Judul Buku :
Passion Stories
Penulis : Qalbinur
Nawawi
Penerbit :
Metagraf
Terbit : Cetakan
Pertama, Mei 2017
Tebal : 158 hlm.
ISBN :
978-602-6328-28-1
Rating : 4/5
bintang
Bisa dibeli di ParcelBuku.net
Passion
menjadikan seseorang mampu dan mau mengejar apa yang menjadi impiannya. Tidak
setiap orang paham passion mereka. Ada orang yang hidup dengan passion, ada orang
yang lebih memilih untuk berjalan mengikuti arus. Hingga impian yang ingin
diraih pun terlupakan seiring waktu.
Dalam
buku Passion Stories ini, ada 10 kisah sukses orang yang mengejar
passion mereka dan mendapatkan hasil dari ketekunannya. Cerita hidup orang sukses
seringkali berliku dan terjal hingga akhirnya mereka ada di posisi sekarang.
Tidak mudah untuk mendapatkan hasil yang terbaik apalagi jika tidak dibarengi
dengan ketekunan, pantang menyerah dan skill yang mumpuni.
Kecintaan
pada bidang yang digelutilah yang membuat seseorang menjadi orang yang tabah
untuk berproses. Melewati rintangan yang ada di hadapan untuk mengejar apa yang
diinginkan. Mereka tak hanya menjadi penggembira di tengah riuhnya arus tren,
tapi menjadi pusat perhatian dan tren setter. Mereka paham passion yang
membuat diri bertahan dalam berproses dan mau melewati suka duka.
Ada
3 orang yang saya suka dengan filosofi hidup dan kisah sukses yang diceritakan.
Yaitu : Dion Wiyoko, Arbain Rambey, dan Dewi Dee Lestari.
Kisah
pertama adalah Dion Wiyoko. Awal saya berkenalan dengan karya Dion Wiyoko
adalah saat menonton film Cek Toko Sebelah, Winter in Tokyo, dan short movie
Sore : Istri dari Masa Depan.

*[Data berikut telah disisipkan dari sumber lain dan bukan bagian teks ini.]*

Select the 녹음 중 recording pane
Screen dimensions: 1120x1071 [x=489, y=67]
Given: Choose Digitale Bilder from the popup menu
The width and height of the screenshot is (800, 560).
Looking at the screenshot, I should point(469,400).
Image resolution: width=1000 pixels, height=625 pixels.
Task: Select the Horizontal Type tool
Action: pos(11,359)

Terlihat dalam karyanya bahwa Dion Wiyoko belajar
untuk meningkatkan skill yang ia miliki dengan terus belajar dari rekan
kerjanya, bahkan Dion pernah belajar akting dari acting coach.
Saat
saya menonton akting Dion Wiyoko di Winter in Tokyo yang berperan
sebagai Kazuto, ia mampu berakting natural dan tidak canggung saat harus
mengucapkan dialog dengan bahasa Indonesia sesuai EBI dan bahasa Jepang. Saya
mengira akan kecewa saat menonton filmnya, tapi ternyata saya suka dengan pembawaan
Dion yang mampu membuat suasana menjadi cair meski kalimat yang ia pakai dalam
dialog adalah kalimat baku. Well ya, Dion membuat film ini seperti visualisasi
novelnya. Juara bangetlah!
Saat
saya menonton short movie Sore, Istri dari Masa Depan. Saya bisa tertawa
sekaligus sedih saat melihat Dion Wiyoko mendalami tokoh yang diperankannya.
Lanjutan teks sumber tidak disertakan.